(Teleborsa) - Il premier Matteo Renzi sembra aver ricevuto un no unanime dai sindacati all'ipotesi di inserire il TFR (Trattamento di Fine Rapporto) in busta paga. CGIL, CISL e UIL hanno immediatamente espresso la propria contrarietà all'idea del premier, con il segretario della UIL, Luigi Angeletti, convinto che l'unica strada per rilanciare i consumi è "tagliare le tasse sul lavoro" e "non mettere il TFR in busta paga".
I sindacati non sono soli, a dar loro man forte anche il mondo dell'artigianato.
Il segretario della CGIA, Giuseppe Bortolussi ha dichiarato che solo pochi imprenditori "sarebbero in grado di farsi carico" di un costo aggiuntivo annuo che oscilla tra i 3 mila e i 30 mila euro e che "vista la scarsa solvibilità in cui versano, difficilmente le banche sarebbero disponibili a elargire prestiti a soggetti estremamente a rischio d’insolvenza".
Dello stesso avviso la Cna - Confederazione Nazionale dell'Artigianato e della Piccola e Media Impresa. "La proposta di dare il TFR in busta paga per come è stata posta in questi giorni rappresenta un costo improponibile per le aziende, in un periodo di forte carenza di credito quella rappresenta una fonte", ha dichiarato il presidente di Cna, Daniele Vaccarino.

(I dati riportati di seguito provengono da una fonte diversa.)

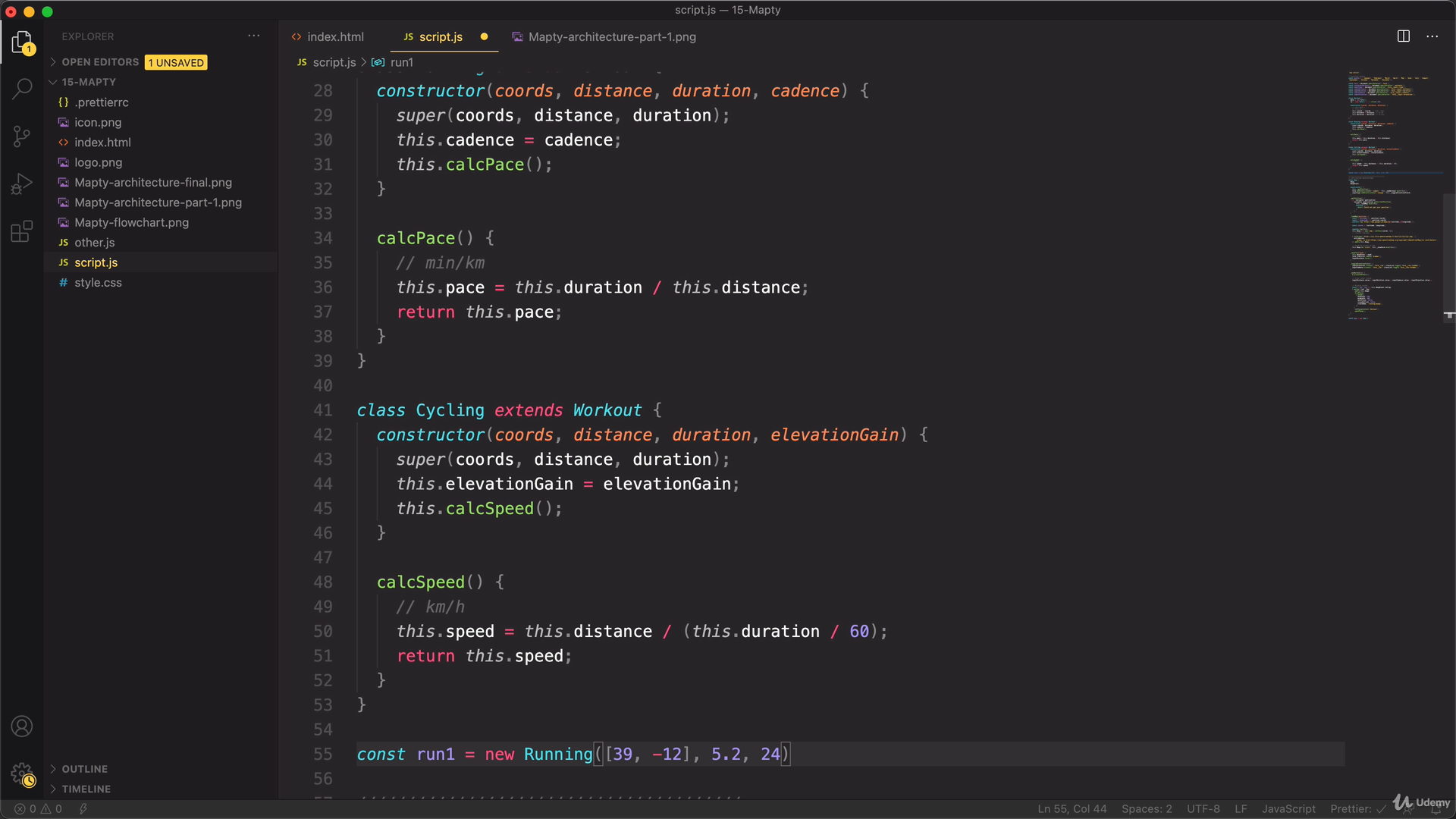Open other.js in the file tree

Favorevole al TFR in busta paga, invece, il ministro per lo Sviluppo economico, Federica Guidi. "Tutto quello che fa sì che rimangano dei soldi in tasca in più certamente va bene", ha dichiarato la Guidi, precisando però che "bisogna dosare bene gli strumenti che possono rilanciare i consumi, ma bisogna tenere conto anche della necessità di liquidità delle imprese".